Any computer communication system has a bottleneck: the question is where do you want the bottleneck? Typically you should design a system so that the bottleneck is the end user: if the system responds to an action by the end user within a second, then typically the end user is the bottleneck, spending the time reading a screen and thinking and pondering what to do next.
This analysis was used to evaluate the performance of over twenty online lottery systems that were deployed in the United States and in the United Kingdom; the throughput can be thousands to tens of thousands of tickets per second, while the latency or delay must be under a second as perceived by the purchaser. These systems were engineered to achieve state of the art parallelism or concurrency as well as state of the art redundancy and security (it is not an option to lose the winning lottery ticket!).

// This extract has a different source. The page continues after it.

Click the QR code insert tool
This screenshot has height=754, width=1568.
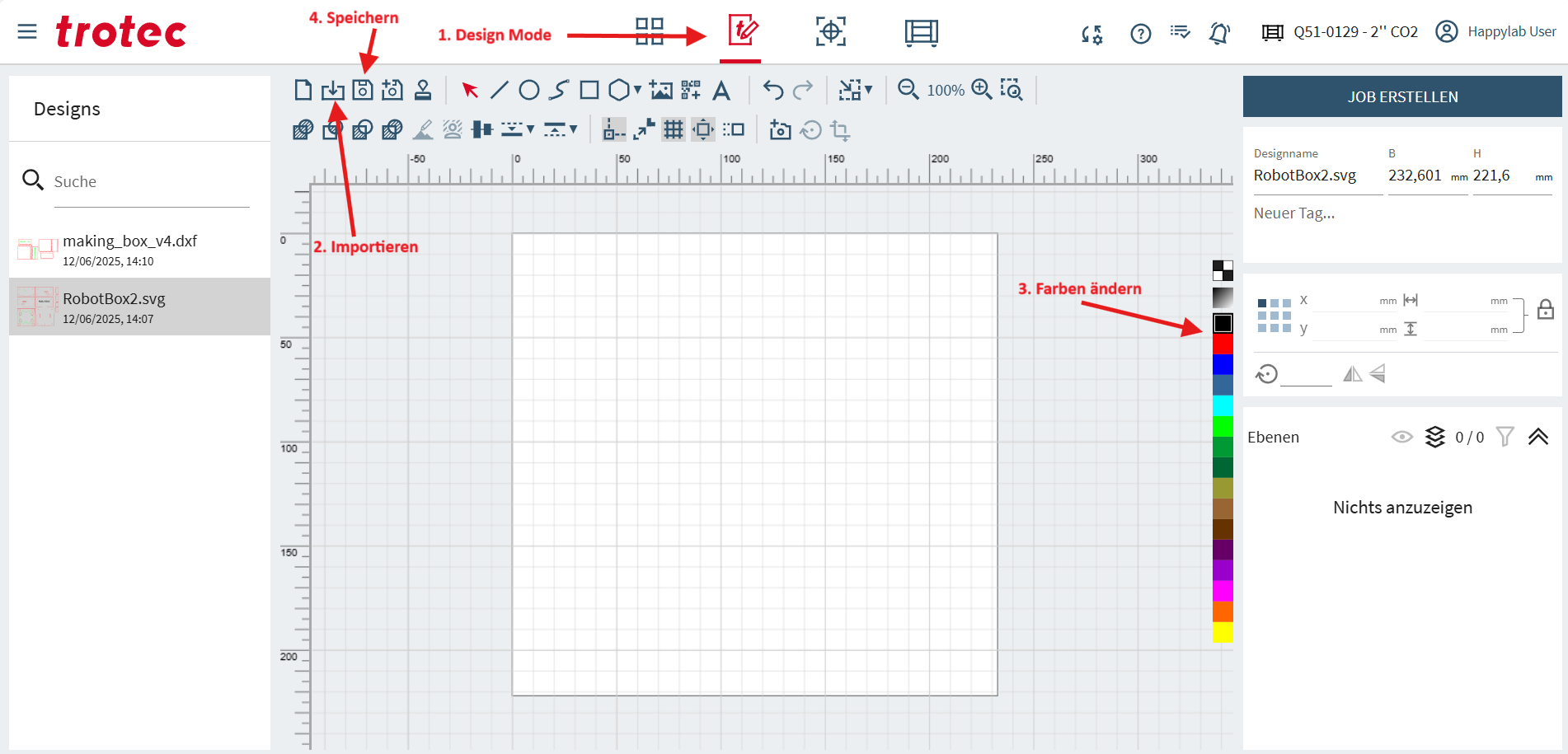click(691, 90)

In bottleneck analysis, we rely on a conservation law, in the literature called Amdahl's Law or Little's Law: consider a system that has jobs arriving, being processed, and departing, with the arrival rate and departure rate being the same, and the mean processing time for each job is the same. For example, if 2 jobs arrive per second, and each job requires five seconds of processing, then on average the system has 2x5=10 jobs inside being processed.
This observation will allow over 95% of all computer communication systems to be analyzed!

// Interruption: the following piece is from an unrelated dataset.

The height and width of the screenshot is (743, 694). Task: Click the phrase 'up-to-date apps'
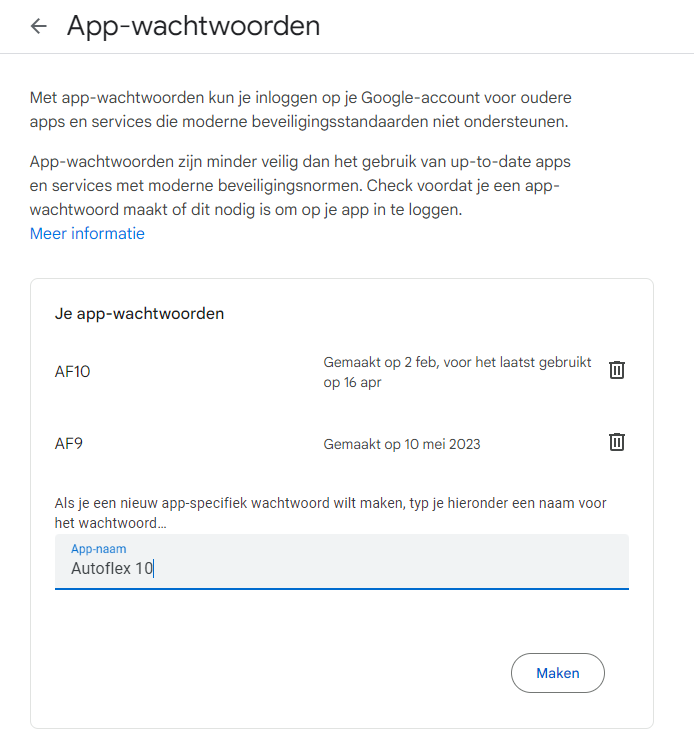[510, 162]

A starting point to more sophisticated analysis is to deal with a single queue served by a single processor; tasks arrive at random times, and require random amounts of processor cycles to be executed; the processor is present executing up to a given maximum number of tasks, and then it switches over to do other work and is absent, leading to the queue building up with work to be processed when the processor returns. In analyzing this type of system, throughput increases and delay is ameliorated if the tasks require a constant equal amount of time, and the processor is away for a fixed amount of time. This type of system gives insight into how to design an overload control for any computer communication system.
If there is a single serially reusable resource that is a bottleneck, and it cannot be sped up or the task cannot be split into smaller tasks, then this bottleneck can be analyzed using priority queueing methods. This is very sophisticated compared with the mean value analysis dealing with bottlenecks.